Discretionary Programs Affecting Older Americans
The Older Americans Act (OAA) supports a range of home and community-based services, such as home delivered meals and other nutrition programs, in-home services, transportation, legal services, elder abuse prevention and caregiver support. Up until recently, however, the Act’s broad and critical mission has been undermined by inadequate funding. Over the past 20 years, the OAA has lost ground due to federal funding that has not kept pace with either inflation or growth in the older population.
Annual OAA discretionary funding declined over the 10-year period from FY 2009 to FY 2019, and funding levels each year remained below the FY 2010 level when funding was at its highest level ($2.328 billion). However, for FY 2020, total OAA funding, including supplemental funding to respond to the needs of seniors during the COVID pandemic, reached its highest level ($3.220 billion) in the Act’s 55-year history. This trend continued into FY 2021 with an increase of $96 million, but slowed in FY 2022 with a nominal boost of $28 million.
The National Committee supports recommendations in the President’s budget to further increase funding – by 18.5 percent in FY 2024 – for Older Americans Act programs, including:
- $1.284 billion for nutrition programs, a $218 million or 20 percent increase over the FY 2023 enacted level.
- $500 million for support services, a $90 million or 22 percent increase over the FY 2023 enacted level.
- $249.9 million for the National Family Caregiver Support Program, a $45 million or 22 percent increase over the FY 2023 enacted level.

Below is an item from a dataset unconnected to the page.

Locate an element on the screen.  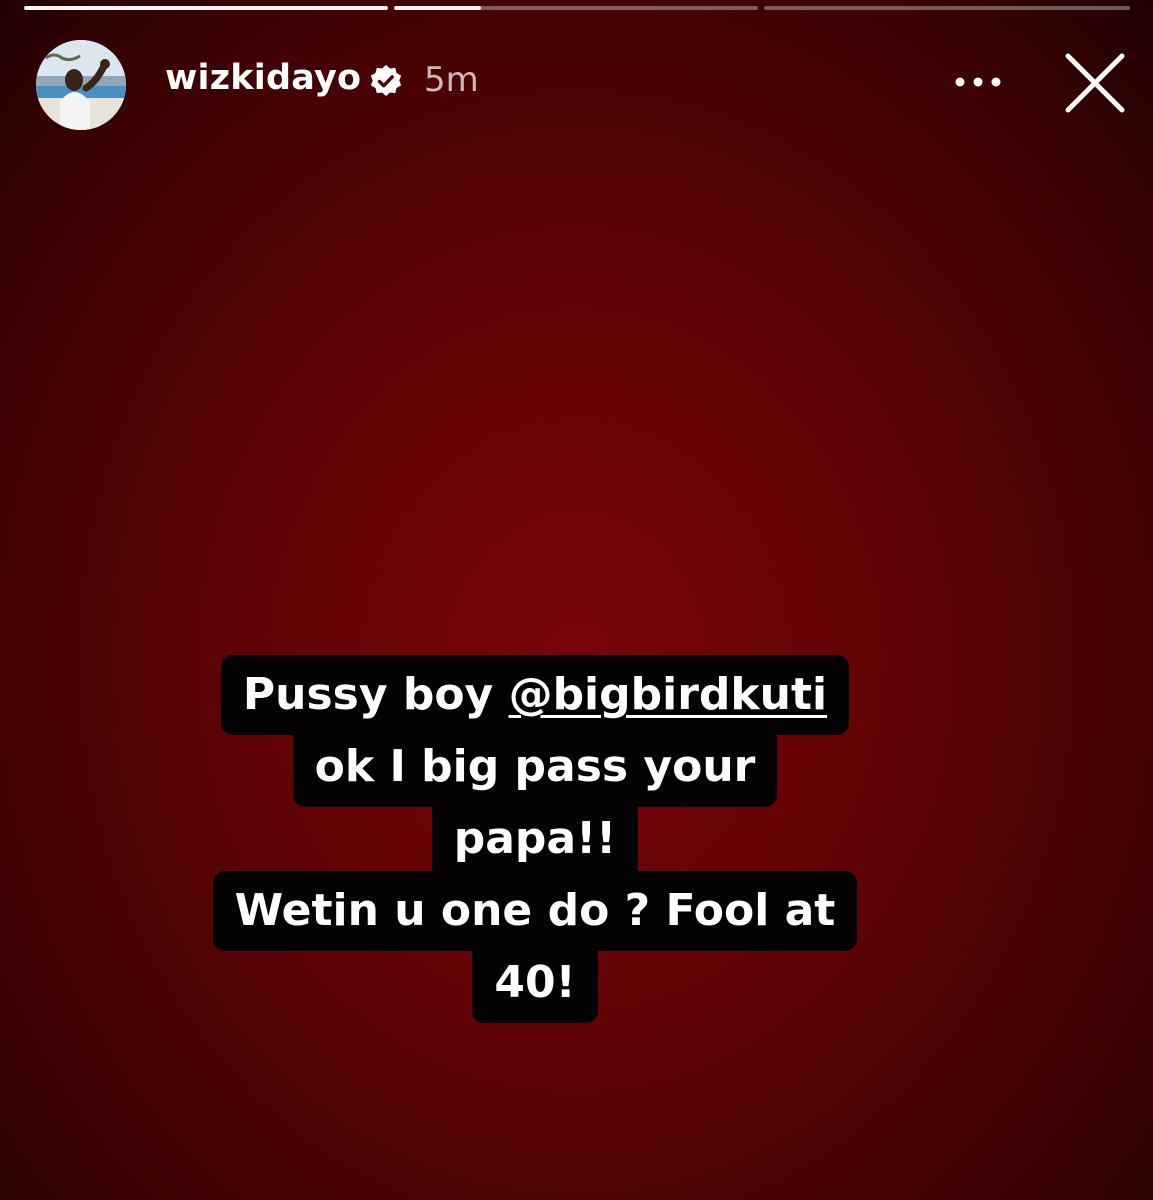
caption-row-4: Wetin u one do ? Fool at is located at coordinates (535, 911).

- $70.2 million for Native American nutrition and supportive services, a $32 million or 83 percent increase over the FY 2023 enacted level.
- $14.2 million for the Lifespan Respite Program, a $4.2 million or 42 percent increase over the FY 2023 enacted level.
- $55.2 million for the Medicare State Health Insurance Assistance Program (SHIP), equal to the FY 2023 enacted level. SHIPs offer Medicare-eligible individuals, their families, and caregivers unbiased counseling to make informed health insurance decisions that optimize access to care and benefits.
Fast-track Budget Process Legislation
As Congress begins the process of designing a Budget Resolution for FY 2024 and considers the essential step of avoiding a first-ever default of our Nation’s obligations by raising the debt limit, we take this opportunity to emphasize again our strong opposition to the inclusion of any provisions authorizing a fast-track legislative process for Social Security and Medicare in the guise of ‘fiscal responsibility”. Legislative proposals such as the TRUST Act create a back-door mechanism for cutting these essential programs that would not be possible through the normal legislative process because of their popularity and importance to the public. We urge Congress to consider legislation that would expand these essential programs, not create a fast-track process to facilitate benefit cuts that would be devastating to hard-working middle-class Americans who rely on their protections.